◆ INSTRUCTIONS FOR THE TASK: Each record that follows should be transcribed word for word.

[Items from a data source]
--------

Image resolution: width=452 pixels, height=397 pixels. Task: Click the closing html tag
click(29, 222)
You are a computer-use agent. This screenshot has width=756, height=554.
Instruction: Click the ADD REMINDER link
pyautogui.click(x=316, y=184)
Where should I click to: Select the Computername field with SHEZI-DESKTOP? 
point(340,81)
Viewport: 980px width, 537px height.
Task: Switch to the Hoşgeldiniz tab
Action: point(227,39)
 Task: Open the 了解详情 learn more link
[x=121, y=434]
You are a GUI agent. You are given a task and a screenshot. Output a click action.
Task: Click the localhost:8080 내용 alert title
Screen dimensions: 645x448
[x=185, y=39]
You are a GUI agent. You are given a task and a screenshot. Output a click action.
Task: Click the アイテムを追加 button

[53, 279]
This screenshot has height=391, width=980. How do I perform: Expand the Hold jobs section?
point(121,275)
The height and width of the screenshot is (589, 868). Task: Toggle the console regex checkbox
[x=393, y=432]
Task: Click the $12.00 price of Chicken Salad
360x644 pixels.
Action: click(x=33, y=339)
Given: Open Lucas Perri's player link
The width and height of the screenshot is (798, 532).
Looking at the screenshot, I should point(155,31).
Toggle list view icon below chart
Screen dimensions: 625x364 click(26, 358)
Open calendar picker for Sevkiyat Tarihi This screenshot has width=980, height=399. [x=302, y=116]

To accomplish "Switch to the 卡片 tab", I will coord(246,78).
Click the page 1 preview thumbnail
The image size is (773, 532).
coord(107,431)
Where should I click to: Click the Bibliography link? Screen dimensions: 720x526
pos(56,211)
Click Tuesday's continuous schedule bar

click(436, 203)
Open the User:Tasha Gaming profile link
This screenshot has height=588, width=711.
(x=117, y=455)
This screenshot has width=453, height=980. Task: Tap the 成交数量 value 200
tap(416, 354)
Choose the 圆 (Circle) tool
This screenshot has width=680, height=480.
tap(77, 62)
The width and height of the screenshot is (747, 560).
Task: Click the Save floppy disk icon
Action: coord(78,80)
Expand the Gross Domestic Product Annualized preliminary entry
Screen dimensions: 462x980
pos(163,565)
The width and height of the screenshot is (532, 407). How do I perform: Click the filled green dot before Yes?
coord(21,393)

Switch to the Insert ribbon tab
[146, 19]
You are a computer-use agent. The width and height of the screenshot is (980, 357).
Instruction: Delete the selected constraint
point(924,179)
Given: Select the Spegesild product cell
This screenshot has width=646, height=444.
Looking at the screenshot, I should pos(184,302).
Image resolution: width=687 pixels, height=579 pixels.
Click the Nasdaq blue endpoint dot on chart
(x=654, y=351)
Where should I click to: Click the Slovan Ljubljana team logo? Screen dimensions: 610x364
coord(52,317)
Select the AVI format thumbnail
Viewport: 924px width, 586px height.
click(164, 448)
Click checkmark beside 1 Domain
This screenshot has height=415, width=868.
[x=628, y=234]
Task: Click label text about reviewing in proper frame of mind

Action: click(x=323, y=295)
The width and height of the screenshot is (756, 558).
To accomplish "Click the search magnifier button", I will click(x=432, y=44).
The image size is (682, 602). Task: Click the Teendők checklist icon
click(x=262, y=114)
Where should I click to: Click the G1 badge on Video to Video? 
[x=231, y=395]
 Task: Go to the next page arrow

--------

◆ EXERCISE ANSWER:
Image resolution: width=452 pixels, height=397 pixels. Task: Click the closing html tag
click(29, 222)
You are a computer-use agent. This screenshot has width=756, height=554.
Instruction: Click the ADD REMINDER link
pyautogui.click(x=316, y=184)
Where should I click to: Select the Computername field with SHEZI-DESKTOP? 
point(340,81)
Viewport: 980px width, 537px height.
Task: Switch to the Hoşgeldiniz tab
Action: point(227,39)
 Task: Open the 了解详情 learn more link
[x=121, y=434]
You are a GUI agent. You are given a task and a screenshot. Output a click action.
Task: Click the localhost:8080 내용 alert title
Screen dimensions: 645x448
[x=185, y=39]
You are a GUI agent. You are given a task and a screenshot. Output a click action.
Task: Click the アイテムを追加 button

[53, 279]
This screenshot has height=391, width=980. How do I perform: Expand the Hold jobs section?
point(121,275)
The height and width of the screenshot is (589, 868). Task: Toggle the console regex checkbox
[x=393, y=432]
Task: Click the $12.00 price of Chicken Salad
360x644 pixels.
Action: click(x=33, y=339)
Given: Open Lucas Perri's player link
The width and height of the screenshot is (798, 532).
Looking at the screenshot, I should point(155,31).
Toggle list view icon below chart
Screen dimensions: 625x364 click(26, 358)
Open calendar picker for Sevkiyat Tarihi This screenshot has width=980, height=399. [x=302, y=116]

To accomplish "Switch to the 卡片 tab", I will coord(246,78).
Click the page 1 preview thumbnail
The image size is (773, 532).
coord(107,431)
Where should I click to: Click the Bibliography link? Screen dimensions: 720x526
pos(56,211)
Click Tuesday's continuous schedule bar

click(436, 203)
Open the User:Tasha Gaming profile link
This screenshot has height=588, width=711.
(x=117, y=455)
This screenshot has width=453, height=980. Task: Tap the 成交数量 value 200
tap(416, 354)
Choose the 圆 (Circle) tool
This screenshot has width=680, height=480.
tap(77, 62)
The width and height of the screenshot is (747, 560).
Task: Click the Save floppy disk icon
Action: coord(78,80)
Expand the Gross Domestic Product Annualized preliminary entry
Screen dimensions: 462x980
pos(163,565)
The width and height of the screenshot is (532, 407). How do I perform: Click the filled green dot before Yes?
coord(21,393)

Switch to the Insert ribbon tab
[146, 19]
You are a computer-use agent. The width and height of the screenshot is (980, 357).
Instruction: Delete the selected constraint
point(924,179)
Given: Select the Spegesild product cell
This screenshot has width=646, height=444.
Looking at the screenshot, I should pos(184,302).
Image resolution: width=687 pixels, height=579 pixels.
Click the Nasdaq blue endpoint dot on chart
(x=654, y=351)
Where should I click to: Click the Slovan Ljubljana team logo? Screen dimensions: 610x364
coord(52,317)
Select the AVI format thumbnail
Viewport: 924px width, 586px height.
click(164, 448)
Click checkmark beside 1 Domain
This screenshot has height=415, width=868.
[x=628, y=234]
Task: Click label text about reviewing in proper frame of mind

Action: click(x=323, y=295)
The width and height of the screenshot is (756, 558).
To accomplish "Click the search magnifier button", I will click(x=432, y=44).
The image size is (682, 602). Task: Click the Teendők checklist icon
click(x=262, y=114)
Where should I click to: Click the G1 badge on Video to Video? 
[x=231, y=395]
 Task: Go to the next page arrow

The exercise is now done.